Londra (askanews) - Tony Blair si è difeso dopo la diffusione dei risultati della Commissione di inchiesta chiamata a indagare sulla guerra in Iraq del 2003, voluta dal suo governo in supporto degli Stati Uniti. Una decisione "avventata", "ingiustificata" e basata su informazioni "scorrette", ha sentenziato il rapporto Chilcot.

"E' stata la decisione più difficile, importante e dolorosa presa in 10 anni di governo, di cui mi prendo la piena responsabilità senza eccezioni e senza scuse". Blair ha espresso "dolore, rammarico e scuse" per gli errori commessi nella pianificazione dell'intervento militare, ma ha ribadito la convinzione di aver agito per il meglio. "Ritengo di aver preso la giusta decisione e il mondo è migliore e più sicuro" senza "il diavolo Saddam".

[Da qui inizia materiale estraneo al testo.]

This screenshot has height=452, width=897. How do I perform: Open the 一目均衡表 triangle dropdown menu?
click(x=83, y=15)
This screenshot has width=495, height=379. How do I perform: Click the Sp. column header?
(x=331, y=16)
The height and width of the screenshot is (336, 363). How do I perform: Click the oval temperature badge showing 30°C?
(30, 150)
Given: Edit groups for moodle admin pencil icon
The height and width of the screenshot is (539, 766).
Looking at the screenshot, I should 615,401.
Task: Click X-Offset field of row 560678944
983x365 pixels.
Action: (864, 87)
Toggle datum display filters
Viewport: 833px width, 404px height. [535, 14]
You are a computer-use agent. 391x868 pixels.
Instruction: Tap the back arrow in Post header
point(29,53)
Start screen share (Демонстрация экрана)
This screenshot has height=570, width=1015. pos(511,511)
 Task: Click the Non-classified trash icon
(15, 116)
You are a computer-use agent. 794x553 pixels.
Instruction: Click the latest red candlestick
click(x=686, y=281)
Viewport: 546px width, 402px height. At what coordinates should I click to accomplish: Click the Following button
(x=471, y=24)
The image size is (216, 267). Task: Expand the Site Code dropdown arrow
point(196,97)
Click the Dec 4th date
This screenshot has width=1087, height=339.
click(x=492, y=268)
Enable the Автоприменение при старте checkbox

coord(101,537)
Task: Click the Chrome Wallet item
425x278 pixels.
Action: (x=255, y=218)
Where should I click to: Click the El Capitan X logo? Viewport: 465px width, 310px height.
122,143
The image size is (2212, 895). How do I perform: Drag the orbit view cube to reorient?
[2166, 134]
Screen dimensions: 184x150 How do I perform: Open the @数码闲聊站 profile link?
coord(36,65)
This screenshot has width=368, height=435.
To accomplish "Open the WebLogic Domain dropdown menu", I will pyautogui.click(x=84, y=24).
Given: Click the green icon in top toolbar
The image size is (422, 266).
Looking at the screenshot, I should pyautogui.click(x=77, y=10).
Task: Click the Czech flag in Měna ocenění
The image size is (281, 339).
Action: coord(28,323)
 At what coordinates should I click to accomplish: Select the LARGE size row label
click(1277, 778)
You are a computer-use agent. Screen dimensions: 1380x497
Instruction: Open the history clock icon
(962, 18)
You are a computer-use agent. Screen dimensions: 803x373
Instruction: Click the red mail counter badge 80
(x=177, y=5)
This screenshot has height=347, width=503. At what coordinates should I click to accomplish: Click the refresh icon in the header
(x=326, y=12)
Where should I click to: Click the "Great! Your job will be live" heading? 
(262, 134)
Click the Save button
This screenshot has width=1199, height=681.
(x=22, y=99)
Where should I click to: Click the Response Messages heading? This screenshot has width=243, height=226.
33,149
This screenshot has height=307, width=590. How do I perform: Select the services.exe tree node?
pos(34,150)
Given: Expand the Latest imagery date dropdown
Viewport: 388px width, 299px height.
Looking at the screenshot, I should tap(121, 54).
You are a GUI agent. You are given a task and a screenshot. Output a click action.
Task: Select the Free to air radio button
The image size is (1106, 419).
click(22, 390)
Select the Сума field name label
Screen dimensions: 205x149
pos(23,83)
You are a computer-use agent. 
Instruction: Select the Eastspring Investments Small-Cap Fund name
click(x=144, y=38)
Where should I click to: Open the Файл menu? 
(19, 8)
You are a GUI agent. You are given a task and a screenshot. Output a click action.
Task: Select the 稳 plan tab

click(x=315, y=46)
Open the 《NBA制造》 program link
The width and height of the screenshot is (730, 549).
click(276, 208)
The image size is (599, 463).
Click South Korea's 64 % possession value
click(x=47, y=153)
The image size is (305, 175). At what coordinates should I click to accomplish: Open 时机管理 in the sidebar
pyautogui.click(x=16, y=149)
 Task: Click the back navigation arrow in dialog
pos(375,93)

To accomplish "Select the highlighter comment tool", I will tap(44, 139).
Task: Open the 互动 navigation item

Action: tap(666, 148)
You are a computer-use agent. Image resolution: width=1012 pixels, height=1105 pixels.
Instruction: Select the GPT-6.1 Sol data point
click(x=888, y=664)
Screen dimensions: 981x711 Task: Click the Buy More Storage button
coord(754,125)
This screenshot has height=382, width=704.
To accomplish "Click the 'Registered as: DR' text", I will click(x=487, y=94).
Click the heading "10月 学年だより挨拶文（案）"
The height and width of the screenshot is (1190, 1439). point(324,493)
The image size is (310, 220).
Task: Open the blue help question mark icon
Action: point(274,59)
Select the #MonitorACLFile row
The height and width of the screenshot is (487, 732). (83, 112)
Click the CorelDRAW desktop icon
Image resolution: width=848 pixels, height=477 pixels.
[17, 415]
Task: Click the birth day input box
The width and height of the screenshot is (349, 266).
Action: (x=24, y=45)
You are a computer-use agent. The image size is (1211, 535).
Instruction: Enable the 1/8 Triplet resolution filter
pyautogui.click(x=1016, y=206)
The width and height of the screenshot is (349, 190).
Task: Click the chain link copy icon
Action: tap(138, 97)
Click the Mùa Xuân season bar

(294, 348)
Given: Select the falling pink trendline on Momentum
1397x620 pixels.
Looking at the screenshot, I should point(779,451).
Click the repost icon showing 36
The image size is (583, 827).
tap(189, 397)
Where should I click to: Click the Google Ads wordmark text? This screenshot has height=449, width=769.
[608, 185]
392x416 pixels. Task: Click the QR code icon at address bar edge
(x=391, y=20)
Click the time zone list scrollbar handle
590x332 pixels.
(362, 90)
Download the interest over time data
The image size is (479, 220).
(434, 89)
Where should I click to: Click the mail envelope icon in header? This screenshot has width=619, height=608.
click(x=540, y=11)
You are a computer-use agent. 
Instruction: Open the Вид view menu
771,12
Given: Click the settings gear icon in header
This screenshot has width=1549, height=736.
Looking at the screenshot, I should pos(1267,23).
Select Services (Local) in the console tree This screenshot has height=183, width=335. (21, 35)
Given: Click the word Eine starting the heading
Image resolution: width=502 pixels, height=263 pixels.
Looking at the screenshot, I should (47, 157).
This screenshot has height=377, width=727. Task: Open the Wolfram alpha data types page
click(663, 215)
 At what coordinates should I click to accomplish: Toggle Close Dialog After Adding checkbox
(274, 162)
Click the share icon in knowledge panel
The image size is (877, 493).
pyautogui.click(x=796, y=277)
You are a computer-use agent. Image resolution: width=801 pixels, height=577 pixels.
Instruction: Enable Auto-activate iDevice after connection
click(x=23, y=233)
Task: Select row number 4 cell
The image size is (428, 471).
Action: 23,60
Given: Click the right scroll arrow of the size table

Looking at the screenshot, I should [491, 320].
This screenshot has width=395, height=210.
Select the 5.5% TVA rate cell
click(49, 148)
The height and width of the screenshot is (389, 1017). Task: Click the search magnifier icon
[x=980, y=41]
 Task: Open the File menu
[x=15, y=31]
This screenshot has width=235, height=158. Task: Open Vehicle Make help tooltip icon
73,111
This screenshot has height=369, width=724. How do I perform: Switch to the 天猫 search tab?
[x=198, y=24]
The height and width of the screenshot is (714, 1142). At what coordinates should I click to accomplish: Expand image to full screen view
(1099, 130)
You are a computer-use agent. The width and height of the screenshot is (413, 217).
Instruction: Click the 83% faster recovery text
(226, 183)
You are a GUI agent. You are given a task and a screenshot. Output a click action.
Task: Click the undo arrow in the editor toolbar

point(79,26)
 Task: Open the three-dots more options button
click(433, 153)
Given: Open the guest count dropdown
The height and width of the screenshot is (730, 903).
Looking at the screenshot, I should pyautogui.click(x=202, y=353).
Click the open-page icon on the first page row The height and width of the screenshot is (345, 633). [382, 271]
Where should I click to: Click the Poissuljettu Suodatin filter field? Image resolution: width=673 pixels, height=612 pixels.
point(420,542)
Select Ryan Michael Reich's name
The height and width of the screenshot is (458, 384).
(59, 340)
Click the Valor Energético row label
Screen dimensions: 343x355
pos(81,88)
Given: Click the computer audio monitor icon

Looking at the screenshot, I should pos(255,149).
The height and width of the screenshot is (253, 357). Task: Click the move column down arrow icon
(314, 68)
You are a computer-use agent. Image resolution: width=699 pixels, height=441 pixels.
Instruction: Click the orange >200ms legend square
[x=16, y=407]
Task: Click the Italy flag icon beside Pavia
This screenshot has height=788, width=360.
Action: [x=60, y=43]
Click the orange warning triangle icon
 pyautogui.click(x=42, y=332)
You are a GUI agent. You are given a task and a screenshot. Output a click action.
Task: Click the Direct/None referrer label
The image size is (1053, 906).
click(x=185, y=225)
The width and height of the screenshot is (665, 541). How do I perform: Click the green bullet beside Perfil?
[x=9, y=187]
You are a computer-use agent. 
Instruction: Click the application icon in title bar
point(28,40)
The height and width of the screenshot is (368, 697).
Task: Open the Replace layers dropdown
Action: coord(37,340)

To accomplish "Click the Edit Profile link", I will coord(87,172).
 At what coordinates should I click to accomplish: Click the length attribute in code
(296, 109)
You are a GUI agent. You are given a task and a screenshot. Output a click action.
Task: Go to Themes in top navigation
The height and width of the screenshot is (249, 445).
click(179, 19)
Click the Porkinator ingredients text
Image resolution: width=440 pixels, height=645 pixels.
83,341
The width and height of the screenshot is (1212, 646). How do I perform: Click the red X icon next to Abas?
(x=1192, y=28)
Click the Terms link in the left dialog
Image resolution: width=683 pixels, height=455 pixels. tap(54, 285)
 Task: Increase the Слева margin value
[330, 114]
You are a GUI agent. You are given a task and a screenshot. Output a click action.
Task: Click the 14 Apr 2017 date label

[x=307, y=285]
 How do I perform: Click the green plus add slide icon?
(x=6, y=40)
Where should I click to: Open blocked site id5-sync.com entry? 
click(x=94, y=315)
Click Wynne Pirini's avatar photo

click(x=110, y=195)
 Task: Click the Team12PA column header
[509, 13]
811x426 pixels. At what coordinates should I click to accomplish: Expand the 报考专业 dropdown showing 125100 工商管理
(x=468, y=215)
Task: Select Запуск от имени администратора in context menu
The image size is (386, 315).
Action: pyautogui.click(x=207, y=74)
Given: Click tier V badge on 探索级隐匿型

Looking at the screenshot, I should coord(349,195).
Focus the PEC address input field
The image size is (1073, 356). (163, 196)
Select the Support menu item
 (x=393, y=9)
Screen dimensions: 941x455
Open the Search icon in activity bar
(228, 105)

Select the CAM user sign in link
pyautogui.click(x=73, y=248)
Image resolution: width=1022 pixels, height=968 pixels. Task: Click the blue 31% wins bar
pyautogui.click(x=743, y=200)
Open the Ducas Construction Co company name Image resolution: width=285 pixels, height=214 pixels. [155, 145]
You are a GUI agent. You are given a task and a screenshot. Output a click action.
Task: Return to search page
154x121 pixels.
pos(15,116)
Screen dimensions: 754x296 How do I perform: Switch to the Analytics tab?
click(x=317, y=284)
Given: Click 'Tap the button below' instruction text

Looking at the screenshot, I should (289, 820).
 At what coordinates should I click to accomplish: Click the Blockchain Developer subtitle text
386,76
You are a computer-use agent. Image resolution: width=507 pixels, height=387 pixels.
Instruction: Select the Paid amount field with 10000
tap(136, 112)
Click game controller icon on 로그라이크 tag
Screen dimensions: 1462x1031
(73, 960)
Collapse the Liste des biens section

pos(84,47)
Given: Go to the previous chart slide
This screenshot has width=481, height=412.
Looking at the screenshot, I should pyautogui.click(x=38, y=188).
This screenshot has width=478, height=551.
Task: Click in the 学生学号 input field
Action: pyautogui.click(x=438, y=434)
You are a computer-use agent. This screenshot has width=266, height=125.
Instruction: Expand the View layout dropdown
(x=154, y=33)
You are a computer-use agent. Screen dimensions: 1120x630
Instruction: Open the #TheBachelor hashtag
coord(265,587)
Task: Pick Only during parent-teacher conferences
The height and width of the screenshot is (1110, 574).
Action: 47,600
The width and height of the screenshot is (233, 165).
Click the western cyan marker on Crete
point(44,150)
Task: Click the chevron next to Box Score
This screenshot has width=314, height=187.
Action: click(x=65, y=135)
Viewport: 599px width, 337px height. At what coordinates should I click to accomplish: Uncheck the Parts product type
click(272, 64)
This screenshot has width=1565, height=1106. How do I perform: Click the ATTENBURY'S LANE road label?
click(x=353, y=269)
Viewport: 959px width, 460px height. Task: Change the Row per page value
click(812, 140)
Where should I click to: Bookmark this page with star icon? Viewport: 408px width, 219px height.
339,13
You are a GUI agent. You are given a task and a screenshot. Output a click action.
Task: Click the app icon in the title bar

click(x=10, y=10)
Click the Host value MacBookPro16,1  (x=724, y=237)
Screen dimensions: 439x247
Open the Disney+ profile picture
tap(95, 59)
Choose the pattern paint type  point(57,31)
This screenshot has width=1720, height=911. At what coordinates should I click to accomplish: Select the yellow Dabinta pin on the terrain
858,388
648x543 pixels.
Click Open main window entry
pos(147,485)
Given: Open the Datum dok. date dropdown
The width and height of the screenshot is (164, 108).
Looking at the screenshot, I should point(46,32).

Blair ha sottolineato il concetto di "buona fede": "Quello che non posso fare e non farò è dire che abbiamo preso la decisione sbagliata, e il rapporto è chiaro: non ci sono state bugie e non c'è stato inganno" nei confronti del Paese.

Il rapporto Chilcot non parla in effetti di "crimini di guerra" ma sottolinea che l'Iraq è stato ritenuto una minaccia in modo ingiustificato e che le prove di un eventuale pericolo andavano verificate, cosa che non è stata fatta.